Visit the Los Angeles studio of renowned artist Charles Gaines


The courtyard includes an olive grove and a fountain.

“There was an existing brick building and a small annex structure, but it turned into a pretty big intervention,” says Tolkin. “We redid the volumes, cleaned things up and built the connection, which is now the conference room.”

The results are spacious and flooded with natural light, thanks to the northern exposure and existing skylights.

The main space has been cheekily nicknamed the “Great Hall” because it reminds Gaines of a large space in a royal palace. The Drawing Room is a “clean” enclosed space for the production of works on paper, which must be isolated due to the delicacy of the materials and the precision of the production. Other spaces include a conference room, gallery, offices, and upstairs a separate space for Gaines, something he hasn’t had since the early days of his career.

A painting by Caroline Kent hangs in the conference room.

Choose color palettes for tree paintings.

The gallery in particular quickly became an integral part of his practice. “I can now hang my work in an open space and sit and live with the pieces,” explains the artist. “My work is system-based and I don’t live with my works while they’re being produced. You only see fragments up to a point where everything comes together. So I needed a place where I could spend some time living unhindered.

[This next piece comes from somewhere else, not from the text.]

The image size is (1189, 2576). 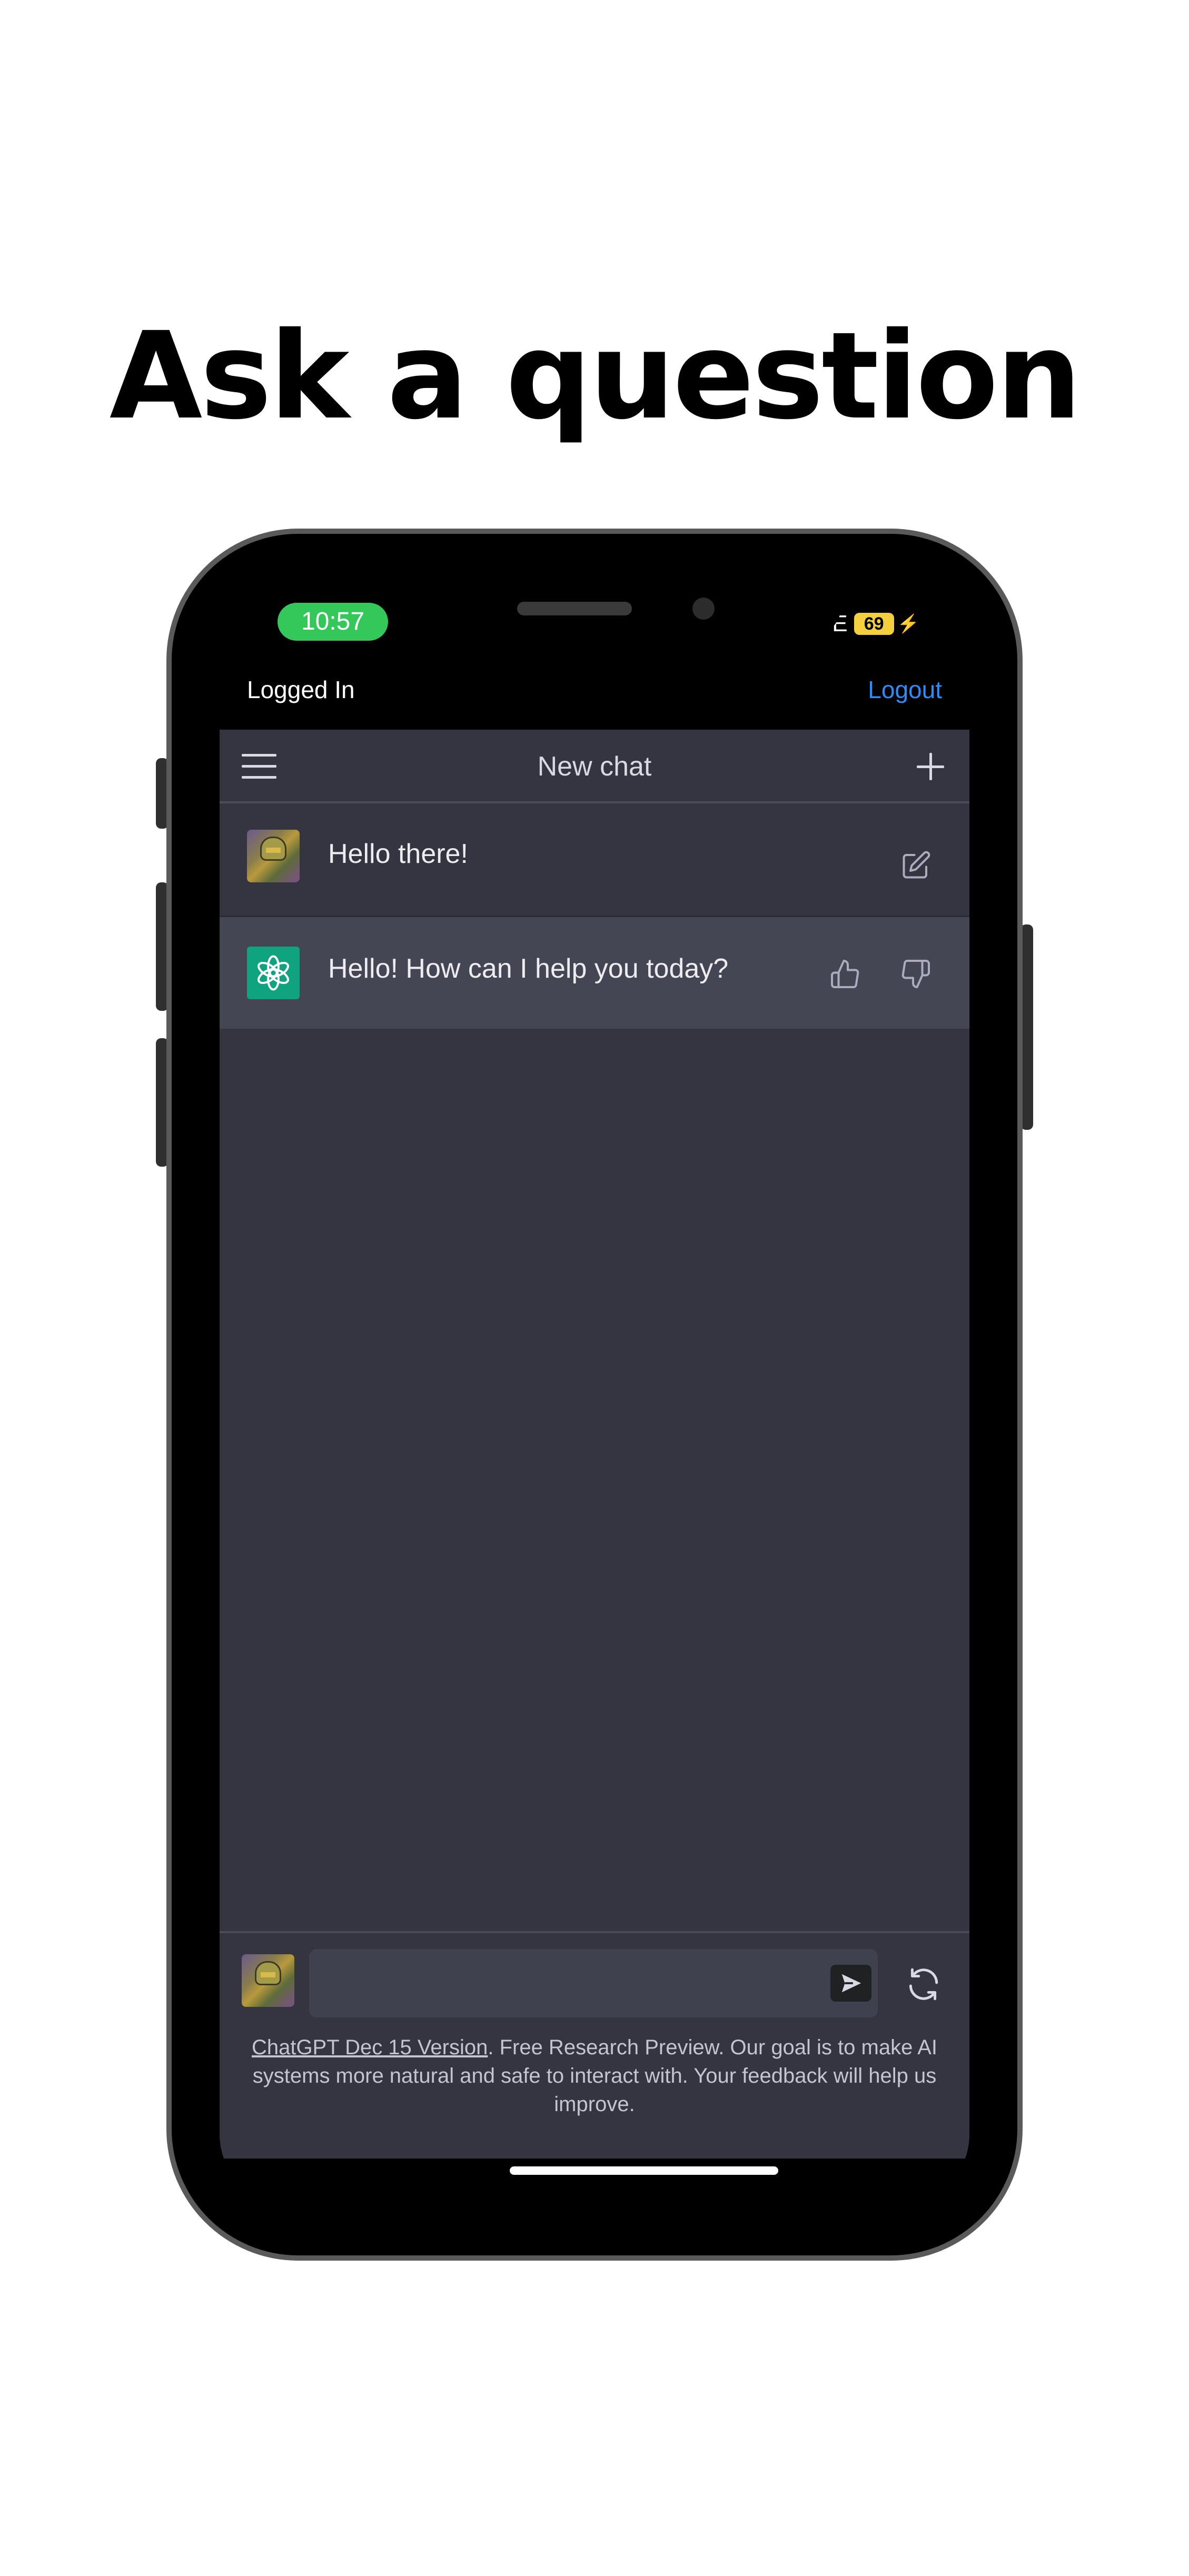 What do you see at coordinates (398, 854) in the screenshot?
I see `user-message-text: Hello there!` at bounding box center [398, 854].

The artist’s archives can now be kept on site as well. “Before, I didn’t know where anything was! Gaines shares with a smile. “There is now access because everything is organized. The Hauser & Wirth team considers it an archaeological discovery, as the discovery of a lost civilization!

The finishing touches have just been made earlier this year: a grove of olive trees and a fountain in the inner courtyard. “I wanted to simulate a Mediterranean garden,” says Gaines, who enlisted landscape designer Wade Graham to help make that vision a reality. Graham notes that “since it is in the historic LA River bed and in an old area of ​​vineyards and orchards, there was excellent soil under the concrete for the olive trees to thrive.” In this new environment, they – and the artist – certainly did.